Sin embargo, como los muertos no eran un buen bisnes, pues me pagaban ₡50 por misa cantada en Las Ánimas y Don Bosco, intenté pasarme a la orilla contraria, es decir, a cantar para los vivos.
En otras palabras, salté de la misa concelebrada a la vida disipada.
Me estrené una noche de diciembre de 1963 al serenatear a la novia de un cliente, en Taras de Cartago, por la tentadora suma de ₡100 la hora.
Pero como ella lo era aún más, pues se trataba de una negra de baba y de traba, le puse toda mi pasión a la canción a ver si también me la ganaba.
Con tan mala suerte que justo al empezar mis florituras vocales se produjo la gran inundación del río Reventado.
Me dio pena porque de estar yo entonando en ese instante «Espérame en el cielo corazón», salí desgalillado hacia Chepe entre ambulancias, patrullas y otras bullas.
Y sin plata ni mulata.
Ante este nuevo sinsabor, una semana después conseguí trabajo cargando cajas de cerveza para la cervecería Traube durante las fiestas de Navidad y fin de año en Plaza González Víquez.
Muy duro porque en ese tiempo las cajas eran de madera bruta; las botellas, de vidrio grueso y llenas hasta el «copete», y las distancias a recorrer entre el camión repartidor y los chinamos, infinitas.
No obstante, todo un trabajazo, no tanto por lo que me pagaban como por lo que me divertía en los bailongos entre vieja y vieja, perdón, entre viaje y viaje.
Los lamentos y juramentos de amor de Daniel Santos, Los Panchos, Lucho Gatica y Bienvenido Granda reverberaban en las rockolas ya desde las 5 de la mañana cuando llegaba yo a reabastecer de cerveza los chinamos.
Las muchachas de la noche, reventadas de libar, bailar y soñar, me amaban cuando, a hurtadillas, les regalaba a esa hora una Pilsen bien fría para resetearse.
Hasta que me retiré también de esa especialidad hedonista, bullanguera y sicalíptica para incursionar en la más jodida de todas: escribir.
Llegué a La Nación ese mismo año como practicante de periodismo y empecé horrible porque el jefe de redacción, Carlos Vargas Gené, me acribilló de entrada no más con un largo texto sobre el filósofo Emmanuel Kant para que lo resumiera en media cuartilla.
Ni él mismo supo lo que me estaba dando, pero me sirvió para asustarme al hacerme sentir las primeras arenas movedizas de esta profesión.
Como periodista me fue excelente porque de tanto chucear a los políticos a través de mi columna, sobre todo a presidentes de la república, todos puyaban y presionaban a mis patrones para que me echaran.
Era el «imperativo categórico» de la ética que me exigía la profesión y que aprendí esa vez de mi buen amigo Kant.

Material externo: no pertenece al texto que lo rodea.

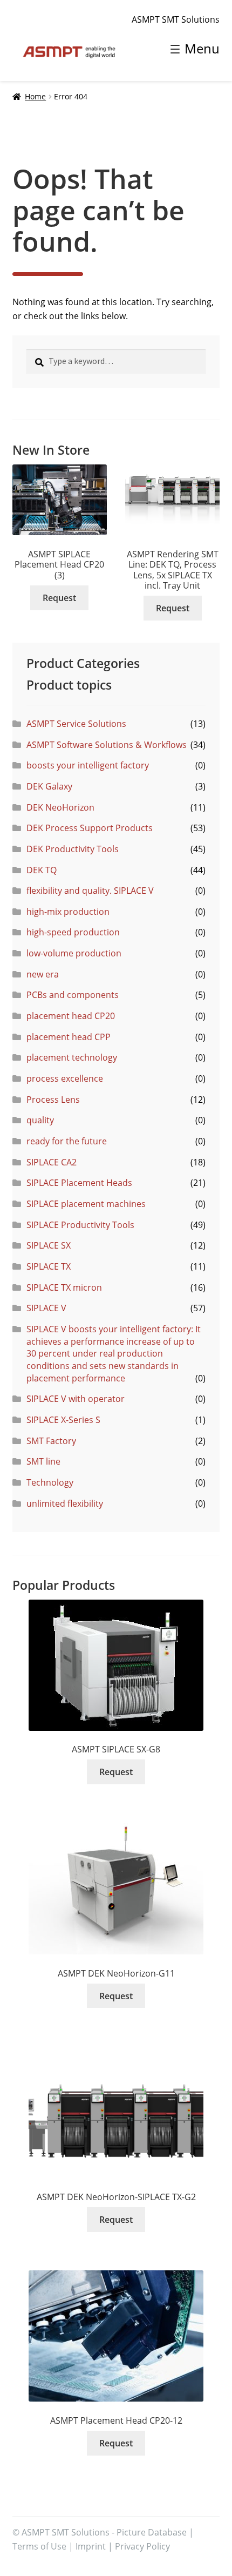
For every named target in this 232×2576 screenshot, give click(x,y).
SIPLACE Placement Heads (79, 1183)
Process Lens (53, 1099)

Al final, en dos casos renuncié y en otros dos me clausuraron la columna, quedándome en la tusa en plena escaramuza.
De ahí que, a través de esta página de Facebook, y con el permiso de don Mark Zuckerberg, el dueño, me esté promoviendo a ver si consigo otra chamba.
Sin importar edad ni contrariedad, pues ahí donde miro siempre pego el tiro.
Solo espero y confío en que, a diferencia de mis otros jefes, él no me vaya a patear el trasero con el mismo rasero.
Si bien cualquier trabajito será bienvenido, no me gustaría lidiar de nuevo con muertos para no encontrarme esta vez con la Ñata que haga de mí su piñata.
Ni tampoco cantar porque para esos sones de hoy ya no tengo los mismos dones.
Lo que sí me encantaría, si no es mucho pedir, es que me dieran el «hueso» de presidente de la república 2026-2030.
Duro de roer, pero no imposible de ejercer como exige el deber.
De modo que, como pulseador corrido y mejor curtido que he sido, sacaré a este país de donde lo han hundido.
Ya hasta tengo mi proclama de campaña:
«Denme 50 diputados y les devuelvo los mejores resultados».
Y también mi grito de guerra, tan creíble como infalible:
«Con Pilar detrás del trono, fijo que no los decepciono».